The reasons for these short-comings are understandable and complex, but given the harm from suicide bombers, the silence that surrounds the suicide bomber in terms of high-level debate at the UN and elsewhere is deafening.  Responses to it are not coordinated and where they are, they are often under-funded and under-valued.
 
In a sense the complexities of challenges that the suicide bomber poses to the disarmament community is, in part, one of its devastating strengths. And those who say the existing processes are already in place to stop such a terrible weapon from spreading, should follow up their statement by saying that those processes are clearly not working.
What are some steps that can be taken to prevent these attacks?
There are many individual and group steps taken on the path to most suicide bombings. These are complex and diverse.  Some involve individual motivations of revenge, depression, hopelessness and fear.  Some involve groups believing in utopianism, militarism, sacrificial justice, the right to target civilians and the need to attack those they deem heretics and apostate.
 
But just as there are many steps to a suicide bomber, there need to be steps away from such as well.
 
To prevent calls by those who might use bombs to act out of revenge, nation states need to uphold human rights; they need to ensure that breeding grounds for extremism are not created in prisons, schools or mosques; they need to combat Islamophobia; to insist that the trials and punishments of Muslims accused of terror are subjected to a transparent and fair process; to address high levels of unemployment and widespread socio-economic deprivation among many Muslim communities; to create victim-assistance programmes; and to recognise the fact that many societies around the world have concerns about immigration and the failures of liberal policies on race and religion.

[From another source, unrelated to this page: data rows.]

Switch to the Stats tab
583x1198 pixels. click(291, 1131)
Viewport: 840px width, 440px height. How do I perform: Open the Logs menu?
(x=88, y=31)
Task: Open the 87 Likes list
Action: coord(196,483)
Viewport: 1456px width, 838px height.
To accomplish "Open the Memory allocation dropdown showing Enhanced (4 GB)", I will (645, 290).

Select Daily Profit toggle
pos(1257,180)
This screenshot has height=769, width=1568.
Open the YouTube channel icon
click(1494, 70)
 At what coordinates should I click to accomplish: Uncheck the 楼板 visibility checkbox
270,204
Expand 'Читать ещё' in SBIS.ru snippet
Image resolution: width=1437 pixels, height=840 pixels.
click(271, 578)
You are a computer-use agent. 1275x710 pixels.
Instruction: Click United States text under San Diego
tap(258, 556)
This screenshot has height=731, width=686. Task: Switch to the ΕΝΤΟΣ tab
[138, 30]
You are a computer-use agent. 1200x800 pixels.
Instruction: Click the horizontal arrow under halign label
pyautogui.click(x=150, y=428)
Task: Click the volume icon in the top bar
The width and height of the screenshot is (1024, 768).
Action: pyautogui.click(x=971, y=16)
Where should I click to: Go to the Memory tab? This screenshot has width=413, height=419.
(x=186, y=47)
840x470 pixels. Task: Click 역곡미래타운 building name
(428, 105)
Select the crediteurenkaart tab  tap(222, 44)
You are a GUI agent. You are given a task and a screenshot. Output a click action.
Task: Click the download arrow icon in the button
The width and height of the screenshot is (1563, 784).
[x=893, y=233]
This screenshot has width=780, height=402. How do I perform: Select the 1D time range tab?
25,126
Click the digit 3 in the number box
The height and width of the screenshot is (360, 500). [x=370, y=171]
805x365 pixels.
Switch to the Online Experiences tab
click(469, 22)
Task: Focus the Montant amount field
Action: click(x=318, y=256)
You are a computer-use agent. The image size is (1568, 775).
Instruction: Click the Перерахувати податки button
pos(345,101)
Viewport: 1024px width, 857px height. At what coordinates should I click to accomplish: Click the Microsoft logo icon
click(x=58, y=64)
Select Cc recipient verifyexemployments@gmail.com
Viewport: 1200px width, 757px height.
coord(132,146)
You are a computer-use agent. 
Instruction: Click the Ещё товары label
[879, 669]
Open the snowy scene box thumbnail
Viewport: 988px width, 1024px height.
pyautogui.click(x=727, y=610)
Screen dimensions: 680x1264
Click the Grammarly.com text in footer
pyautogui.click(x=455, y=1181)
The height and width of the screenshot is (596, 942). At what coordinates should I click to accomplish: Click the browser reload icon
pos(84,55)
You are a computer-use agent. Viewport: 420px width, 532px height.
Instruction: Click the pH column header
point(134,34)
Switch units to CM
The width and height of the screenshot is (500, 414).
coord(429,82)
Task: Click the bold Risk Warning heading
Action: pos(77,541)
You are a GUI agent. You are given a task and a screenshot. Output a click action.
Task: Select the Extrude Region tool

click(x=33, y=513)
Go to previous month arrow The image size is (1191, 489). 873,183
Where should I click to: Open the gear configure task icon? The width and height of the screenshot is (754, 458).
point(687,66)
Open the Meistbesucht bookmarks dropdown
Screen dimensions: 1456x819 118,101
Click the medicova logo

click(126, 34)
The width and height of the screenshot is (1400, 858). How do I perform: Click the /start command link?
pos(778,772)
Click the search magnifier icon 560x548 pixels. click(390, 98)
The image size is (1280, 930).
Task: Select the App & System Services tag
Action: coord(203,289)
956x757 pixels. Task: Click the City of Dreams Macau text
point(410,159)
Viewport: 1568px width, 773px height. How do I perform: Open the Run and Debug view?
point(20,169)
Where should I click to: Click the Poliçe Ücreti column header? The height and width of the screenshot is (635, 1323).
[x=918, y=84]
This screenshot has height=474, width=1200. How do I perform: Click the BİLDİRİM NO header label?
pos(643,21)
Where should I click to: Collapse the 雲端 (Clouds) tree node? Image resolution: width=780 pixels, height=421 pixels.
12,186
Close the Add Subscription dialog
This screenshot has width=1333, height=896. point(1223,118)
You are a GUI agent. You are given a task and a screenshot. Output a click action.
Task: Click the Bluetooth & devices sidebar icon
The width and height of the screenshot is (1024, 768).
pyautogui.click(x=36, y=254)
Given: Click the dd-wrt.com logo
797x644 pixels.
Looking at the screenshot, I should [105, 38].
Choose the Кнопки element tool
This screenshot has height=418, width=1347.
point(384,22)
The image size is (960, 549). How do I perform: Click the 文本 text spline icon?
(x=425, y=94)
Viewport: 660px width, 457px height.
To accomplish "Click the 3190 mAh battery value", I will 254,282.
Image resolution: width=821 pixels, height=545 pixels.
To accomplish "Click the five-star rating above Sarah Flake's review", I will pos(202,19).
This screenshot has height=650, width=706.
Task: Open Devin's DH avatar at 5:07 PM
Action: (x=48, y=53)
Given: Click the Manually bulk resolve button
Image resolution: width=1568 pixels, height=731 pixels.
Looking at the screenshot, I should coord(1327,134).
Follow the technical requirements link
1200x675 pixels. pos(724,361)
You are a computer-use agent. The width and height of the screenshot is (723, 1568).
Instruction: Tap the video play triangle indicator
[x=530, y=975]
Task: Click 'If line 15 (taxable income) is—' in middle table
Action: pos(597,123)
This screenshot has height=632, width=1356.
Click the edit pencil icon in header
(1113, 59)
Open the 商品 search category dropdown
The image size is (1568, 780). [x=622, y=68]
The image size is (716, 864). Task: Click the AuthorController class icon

This list could go on. Countering extremism on all sides is notoriously hard. When the then Secretary-General Ban Ki-moon revealed the UN’s plan of action to do so in January 2016, there were over seventy recommendations made, ranging from development policy initiatives, to youth empowerment, to gender equality to human rights.


But there are four fundamental points that I believe should be addressed head-on.

The first is that the United Nations needs to up its game. A ban on suicide bombing would send out a clear message of priorities, and create political commitments and funding to address the complex issues that underpin the weapon’s rise. This needs to spread beyond demining operations – any approach has to accept suicide bombings are built upon both social and ideological grounds. And funding could help charities, businesses, trade officials, police units, UN agencies, militaries and others come together to respond imaginatively and creatively to this terrible weapon. Without there being a coherent and systemic approach to combating the cult of the suicide bomber, there is little hope the spread of this weapon will be curtailed. 

The second point is that we should seriously assess the impact Western foreign policy has had on the Middle East and North Africa to avoid past mistakes. This does not mean accepting the conspiracy-laden narratives presented by jihadists. Nor is it realistic to assume that Western policies towards the region going back for decades can be completely altered. But the inadvertent arming of future jihadi groups through the US’s and other states’ oftentimes uncontrolled supply of arms and explosives to the Middle East should be stopped. Air strikes have been shown, repeatedly, to fuel support for Salafi-jihadism, while carrying out secret drone strikes bolsters the claims the West is waging an eternal, subversive battle against Islam. These must be ended.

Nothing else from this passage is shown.